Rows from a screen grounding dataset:
········

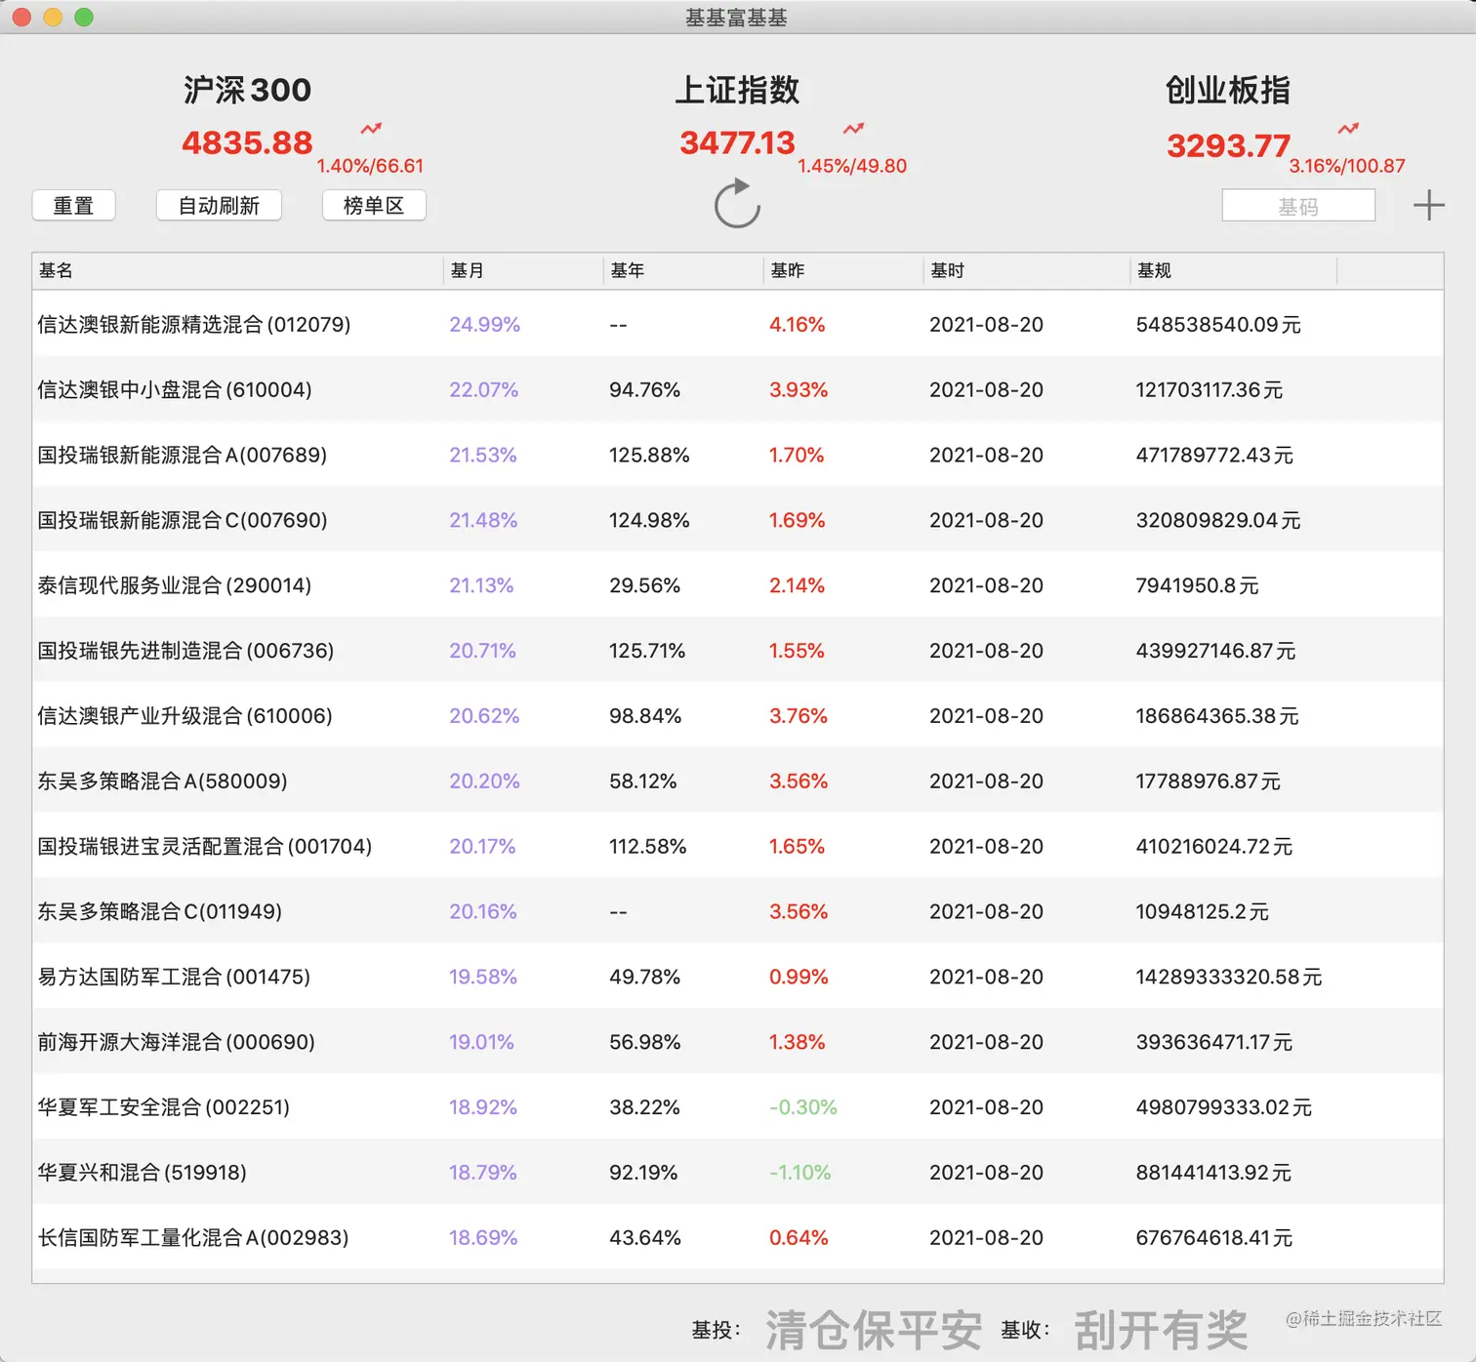The height and width of the screenshot is (1362, 1476).
Task: Click the refresh icon below 上证指数
Action: (x=737, y=206)
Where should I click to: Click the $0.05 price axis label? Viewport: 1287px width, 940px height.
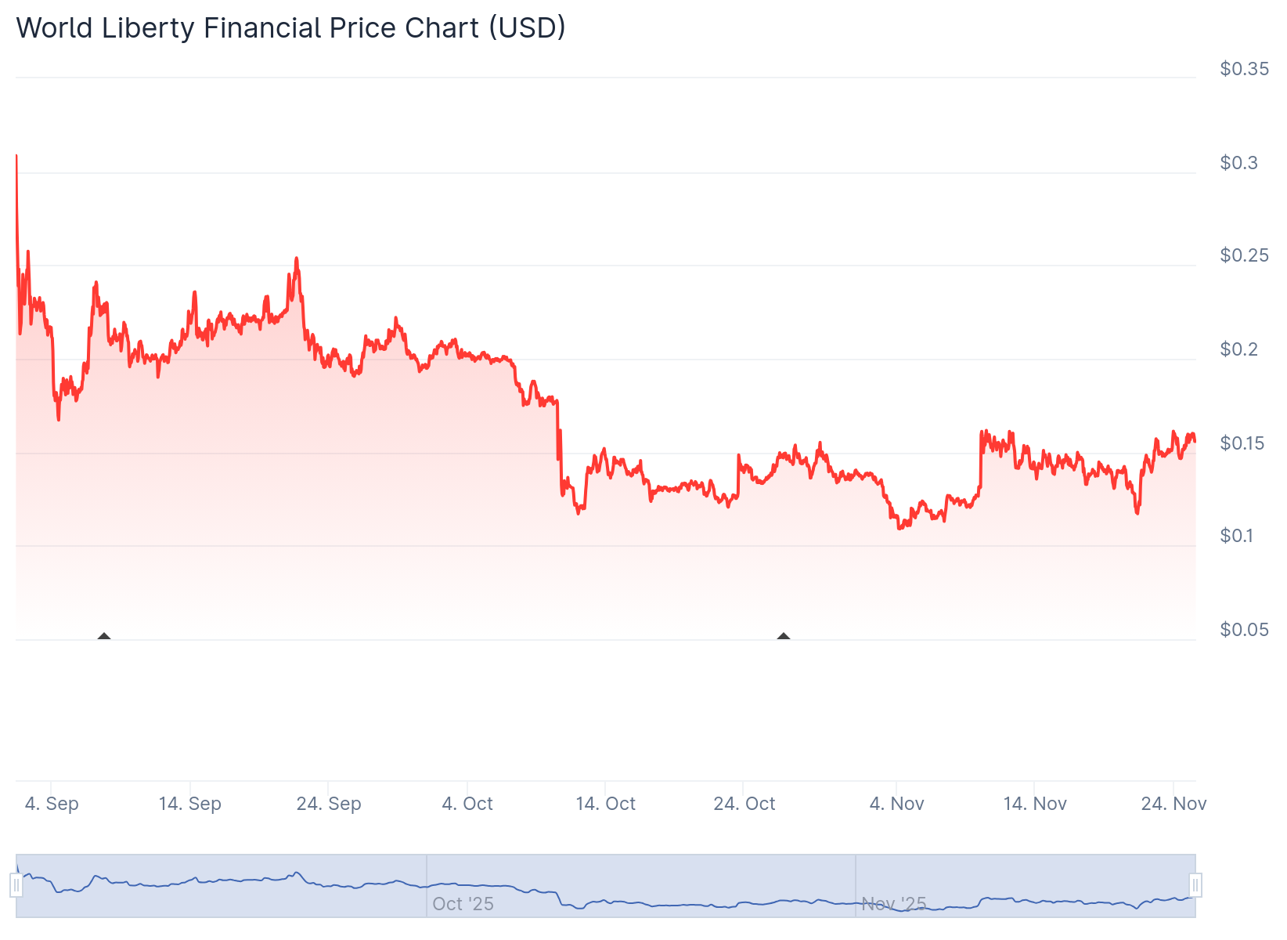(x=1244, y=630)
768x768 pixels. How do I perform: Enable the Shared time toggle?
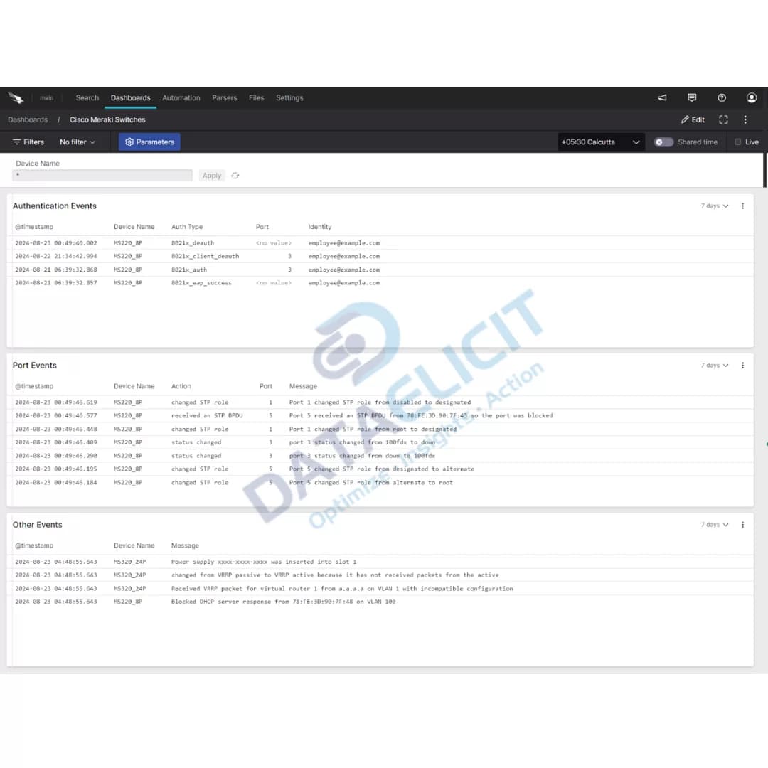(x=663, y=142)
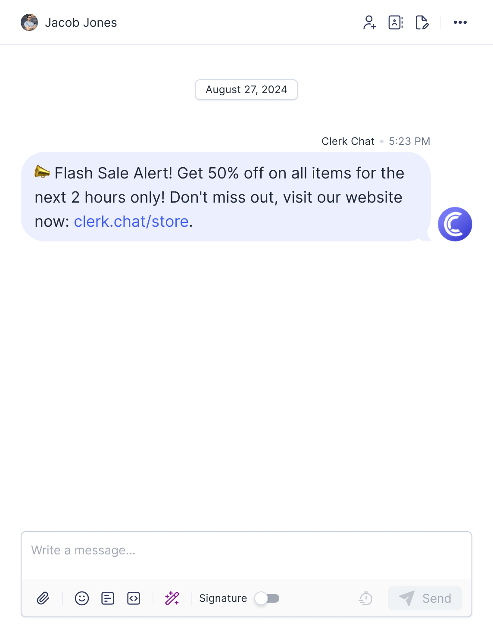493x638 pixels.
Task: Attach a file with the paperclip icon
Action: (x=43, y=598)
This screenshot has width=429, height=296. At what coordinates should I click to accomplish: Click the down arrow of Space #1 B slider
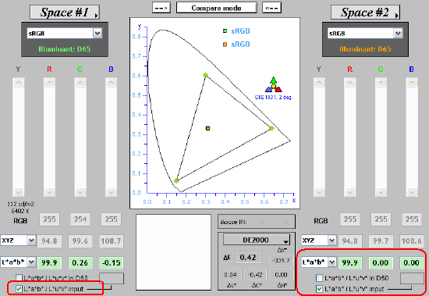coord(111,192)
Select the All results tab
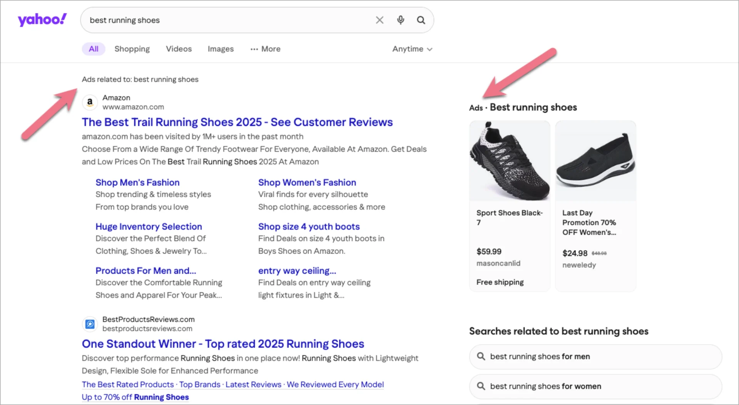The image size is (739, 405). pyautogui.click(x=93, y=49)
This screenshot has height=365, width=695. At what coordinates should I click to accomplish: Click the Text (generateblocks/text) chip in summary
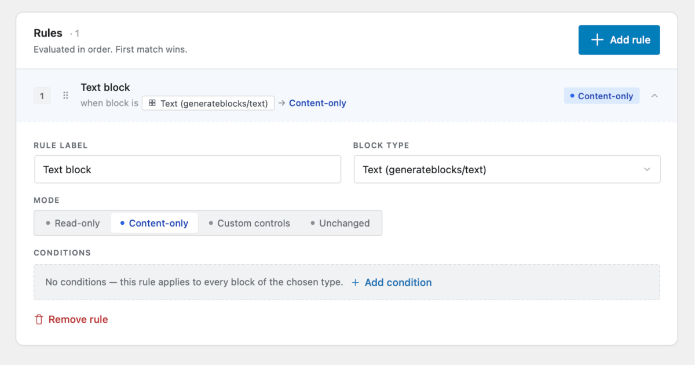click(x=209, y=103)
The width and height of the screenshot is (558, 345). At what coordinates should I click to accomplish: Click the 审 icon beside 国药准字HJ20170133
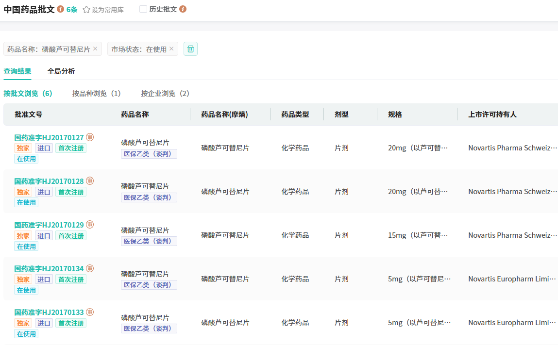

········

### Requirements
Switch every "At what coordinates should I click to accomplish" in the records to "Which point should I click to complete" and write out all the records again with nothing else changed. Leave out the pictures.

### Solved problem
The height and width of the screenshot is (1362, 1476).
Task: Click the refresh icon below 上证指数
Action: (x=737, y=206)
Where should I click to: Click the $0.05 price axis label? Viewport: 1287px width, 940px height.
(x=1244, y=630)
768x768 pixels. How do I perform: Enable the Shared time toggle?
(x=663, y=142)
493x638 pixels.
Task: Attach a file with the paperclip icon
Action: (x=43, y=598)
This screenshot has width=429, height=296. Which point should I click to complete: Click the down arrow of Space #1 B slider
coord(111,192)
Select the All results tab
The image size is (739, 405). pyautogui.click(x=93, y=49)
This screenshot has height=365, width=695. Which point should I click to complete: Click the Text (generateblocks/text) chip in summary
click(x=209, y=103)
The width and height of the screenshot is (558, 345). Which point should I click to complete: Click the 审 icon beside 国药准字HJ20170133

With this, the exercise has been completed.